Later, after WWII, our National Parks became a place for veterans to go and recuperate both physically and mentally. Eventually families would reunite and experience the natural beauty, seek out places to test their mettle, and learn some of life’s most valuable lessons.

Here in District 73, great investments were also made in the fledgling livestock industry where order and regulation offered hope and direction to local ranchers trying to eke out a living on the arid and rugged land of Southern Utah. The CCC installed stock tanks, corrals and fencing (over 20,000 cedar posts were cut and placed on the range). The CCC built not only bridges and roads but also made “inroads” into our communities helping to create cultural diversity when some of those young men from places like Kentucky and Ohio married local girls from our small towns. In the forests of Utah over three million trees were planted and timber conservation was promoted by helping eradicate “pine beetles” and “Mormon Crickets”. 

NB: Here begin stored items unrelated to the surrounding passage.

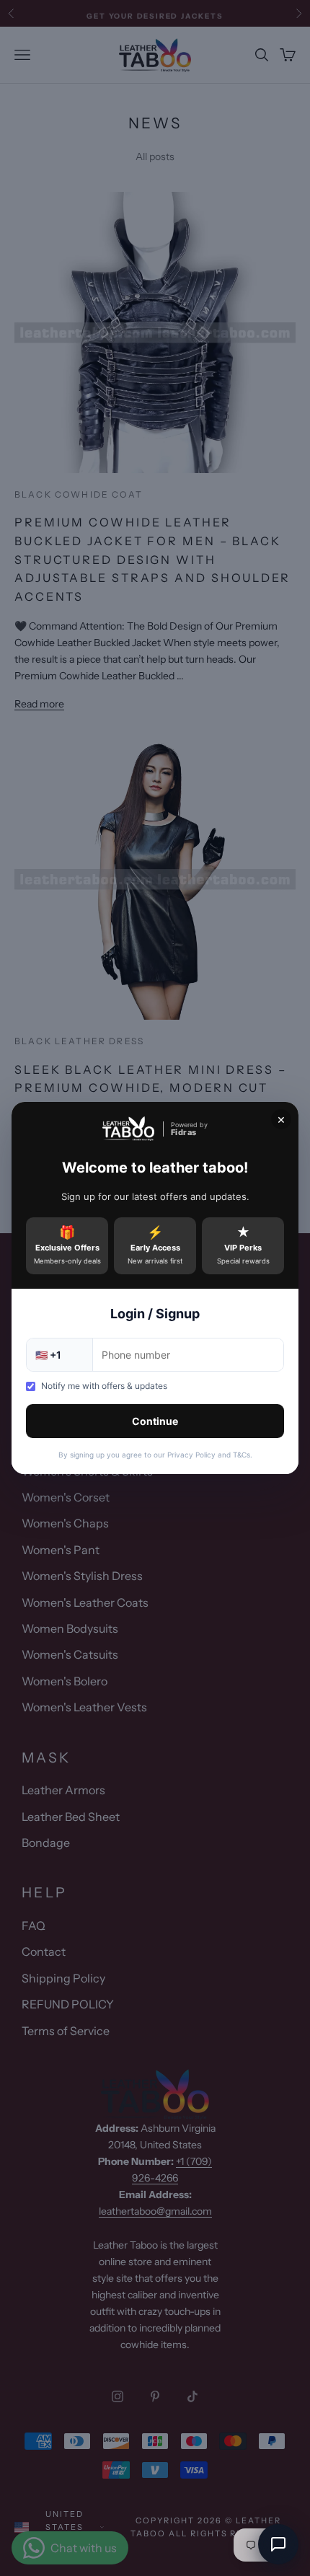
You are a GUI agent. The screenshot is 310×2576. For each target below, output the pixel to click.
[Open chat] (278, 2544)
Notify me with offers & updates (104, 1385)
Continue (155, 1421)
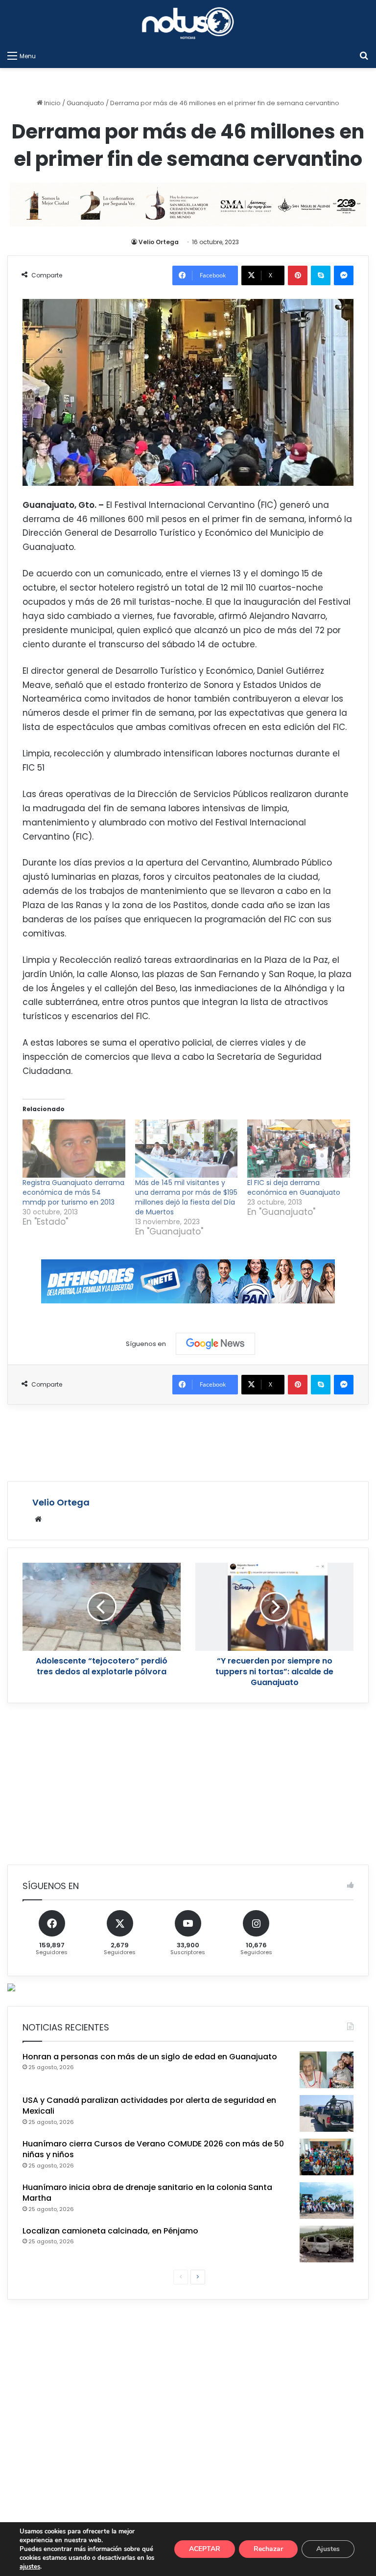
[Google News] (215, 1343)
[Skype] (320, 275)
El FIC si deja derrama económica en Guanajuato (293, 1187)
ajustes (30, 2566)
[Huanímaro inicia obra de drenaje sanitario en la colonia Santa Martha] (326, 2200)
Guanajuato (85, 103)
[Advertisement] (188, 1441)
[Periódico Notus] (188, 23)
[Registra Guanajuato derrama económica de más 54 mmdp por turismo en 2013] (74, 1148)
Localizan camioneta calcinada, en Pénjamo (110, 2230)
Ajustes (328, 2548)
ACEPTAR (204, 2548)
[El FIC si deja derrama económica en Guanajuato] (298, 1148)
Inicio (52, 103)
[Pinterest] (297, 275)
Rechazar (268, 2548)
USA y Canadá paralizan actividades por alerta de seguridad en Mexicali (149, 2106)
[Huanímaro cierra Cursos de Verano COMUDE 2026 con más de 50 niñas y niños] (326, 2157)
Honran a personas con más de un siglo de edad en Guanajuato (150, 2056)
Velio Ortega (159, 242)
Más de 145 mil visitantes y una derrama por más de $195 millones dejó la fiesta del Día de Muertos (186, 1197)
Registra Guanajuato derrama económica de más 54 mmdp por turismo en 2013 (73, 1192)
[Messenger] (343, 275)
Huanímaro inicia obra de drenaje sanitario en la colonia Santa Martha (147, 2193)
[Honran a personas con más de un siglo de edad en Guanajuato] (326, 2070)
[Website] (38, 1519)
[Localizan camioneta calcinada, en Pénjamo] (326, 2244)
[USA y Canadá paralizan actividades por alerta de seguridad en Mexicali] (326, 2113)
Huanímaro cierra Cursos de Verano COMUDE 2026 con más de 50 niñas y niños (153, 2149)
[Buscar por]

The list of services provided by the CCC is long.  $52 million dollars was spent between 1932 and 1939 alone, helping improve cattle ranching, farming, transportation, water retention, the forests and National Parks of Utah. Our National Parks, Bryce and Zion, Arches, Capitol Reef, Canyonlands and even the “Road to Boulder”, known now as the world famous Scenic Byway 12, can be credited to the early work of the CCC.  Visible in most National parks are tributes and statues commemorating these young men who served our country in it’s time of great need,and who helped to enliven the economy of the states in which they worked. In Utah the CCC also helped to  conserve some of our state’s most beautiful landscapes and make them more hospitable in which to live and work.